Au total, le groupe a ainsi mis de côté 18,8 milliards d’euros. Déjà au troisième trimestre, il avait annoncé que son bénéfice avait chuté de 92% à 100 millions d’euros en raison d’un important effort de provisions qui lui avait permis de satisfaire à 90% les exigences de Madrid. Car en 2012, le gouvernement espagnol a obligé les banques à provisionner au total 80 milliards d’euros. Santander a donc remis les comptes à zéro et va pouvoir démarrer 2013 sur de nouvelles bases. Emilio Botin, le président du groupe dit pouvoir enfin «regarder le futur proche avec optimisme»: «en 2013, nous pourrons assister à une importante augmentation de nos résultats, une fois l’assainissement achevé», a-t-il affirmé.
Pourtant, les analystes ne sont pas aussi satisfaits. Nuria Alvarez, de Renta 4, estime que les résultats sont «faibles» et que le bénéfice net du quatrième trimestre se situe «11% en dessous des estimations». Celui-ci a augmenté d’un trimestre à l’autre, passant à 401 millions d’euros au quatrième trimestre, contre 47 millions il y a un an.
Alors que Nuria Alvarez constate un ralentissement des activités en Espagne et au Royaume-Uni, elle souligne l’amélioration du ratio de fonds propres à 10,33%, en partie expliquée par l’entrée en Bourse de sa filiale mexicaine. En revanche, le taux de créances douteuses s’élève à 4,54%, soit 21 pb en plus qu’au trimestre précédent.
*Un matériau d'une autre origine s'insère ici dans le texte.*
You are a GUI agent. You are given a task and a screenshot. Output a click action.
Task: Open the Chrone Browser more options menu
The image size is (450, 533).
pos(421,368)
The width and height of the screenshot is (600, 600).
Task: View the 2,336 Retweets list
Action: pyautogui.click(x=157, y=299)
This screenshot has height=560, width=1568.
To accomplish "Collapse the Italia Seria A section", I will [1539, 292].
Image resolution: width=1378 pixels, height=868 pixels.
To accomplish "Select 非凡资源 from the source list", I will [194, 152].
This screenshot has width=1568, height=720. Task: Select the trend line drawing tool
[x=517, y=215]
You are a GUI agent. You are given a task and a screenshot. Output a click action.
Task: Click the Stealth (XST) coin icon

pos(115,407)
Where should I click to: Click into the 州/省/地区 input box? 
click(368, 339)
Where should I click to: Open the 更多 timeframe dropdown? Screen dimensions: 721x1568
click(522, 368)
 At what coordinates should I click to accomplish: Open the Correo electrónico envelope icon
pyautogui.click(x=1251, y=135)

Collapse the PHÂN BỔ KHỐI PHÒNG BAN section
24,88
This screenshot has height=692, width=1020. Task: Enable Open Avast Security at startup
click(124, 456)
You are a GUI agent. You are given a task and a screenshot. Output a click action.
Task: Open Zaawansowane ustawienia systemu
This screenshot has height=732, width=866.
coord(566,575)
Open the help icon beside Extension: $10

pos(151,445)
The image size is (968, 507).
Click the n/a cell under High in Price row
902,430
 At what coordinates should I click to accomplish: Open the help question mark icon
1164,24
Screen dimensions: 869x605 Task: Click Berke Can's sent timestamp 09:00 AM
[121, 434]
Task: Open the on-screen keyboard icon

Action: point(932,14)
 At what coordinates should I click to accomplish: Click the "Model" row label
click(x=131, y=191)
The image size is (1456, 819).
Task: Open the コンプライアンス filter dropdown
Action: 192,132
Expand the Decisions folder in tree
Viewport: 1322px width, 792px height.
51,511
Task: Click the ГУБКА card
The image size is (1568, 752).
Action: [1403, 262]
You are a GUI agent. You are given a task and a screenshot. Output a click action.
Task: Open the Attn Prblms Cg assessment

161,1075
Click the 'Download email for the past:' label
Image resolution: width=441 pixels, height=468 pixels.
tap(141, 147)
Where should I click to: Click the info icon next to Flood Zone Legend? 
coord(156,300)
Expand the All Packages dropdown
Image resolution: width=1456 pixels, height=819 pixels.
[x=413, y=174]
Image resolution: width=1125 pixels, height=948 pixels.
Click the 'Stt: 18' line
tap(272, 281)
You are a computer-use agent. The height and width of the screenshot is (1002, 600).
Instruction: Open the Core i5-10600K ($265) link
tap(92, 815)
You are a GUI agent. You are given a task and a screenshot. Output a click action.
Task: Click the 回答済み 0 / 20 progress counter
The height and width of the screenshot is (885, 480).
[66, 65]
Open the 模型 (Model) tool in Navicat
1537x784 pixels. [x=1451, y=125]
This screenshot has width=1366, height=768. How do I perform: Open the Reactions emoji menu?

«En Espagne, le taux de créances douteuses est de 6,74%, soit 36 points de base de plus qu’au troisième trimestre», tout en restant quand même inférieur à la moyenne du pays. Mais si, grâce à sa diversification internationale, le groupe est moins affecté par la crise en Espagne, pays qui ne représente plus que 15% de son bénéfice contre 50% pour l’Amérique latine, les encours douteux grimpent aussi au Brésil.
Santander a enfin précisé avoir rendu 24 milliards d’euros de LTRO à la BCE, fonds qui étaient déjà déposés à la banque centrale. Et en conserve 11 milliards, par sécurité.